体験型という新しい「セキュリティ教育のネタ」

定番テーマや切り口を一通り試したあとは、教育方法そのものをネタとして見直すことも有効です。

誤操作を体験させるという発想

体験型セキュリティ教育の強みは、正解を教えるのではなく、誤った判断や操作をあえて体験させる点です。受講者は、実務を想定した場面で選択を行い、その結果を通じてリスクの理解につなげます。

誤操作によって何が起こるのかを実際に見ることで、「知っている」状態から「気づける」状態へと理解を進めることが可能です。
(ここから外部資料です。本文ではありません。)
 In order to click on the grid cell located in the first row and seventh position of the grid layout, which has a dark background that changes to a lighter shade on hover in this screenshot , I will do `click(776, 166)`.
このプロセス自体が、新しい教育ネタとして受講者の関心を引きやすくなります。

マンネリを感じている担当者が検討しやすい理由

体験型セキュリティ教育は、テーマを大きく変えなくても、教育の印象を刷新しやすい点も特徴です。フィッシング詐欺や標的型攻撃といった定番テーマでも、体験形式にすることで新鮮さが生まれます。

例えば、セキュアプラクティスのような体験型サービスは、Webブラウザ上で短時間のシナリオを体験できます。担当者にとって、準備や運用の負担を抑えながら新しいネタを取り入れやすくなるのがメリットです。

まとめ|セキュリティ教育のネタは「切り口」で広がる

セキュリティ教育のマンネリは、必ずしもネタやテーマの不足が原因ではありません。同じテーマであっても、切り口や伝え方が固定化していることで、新鮮さが失われているケースが大半です。

定番テーマに事例や判断要素を加えたり、参加型の形式を取り入れたりすることで、受講者目線でも教育の印象は変わります。特に、ネタを増やすことよりも、どのように扱うかの見直しが重要です。

また、教育方法そのものを変えることも、マンネリ防止につながります。体験型セキュリティ教育は、「誤操作を含めて学ぶ」という点で、これまでとは異なるネタとして活用できます。セキュアプラクティスのような体験型サービスは、定番テーマを新しい形で伝えたい場合の選択肢の1つです。

毎年のセキュリティ教育に悩んでいる場合は、テーマを変える前に切り口や方法を見直すことから始めてみてください。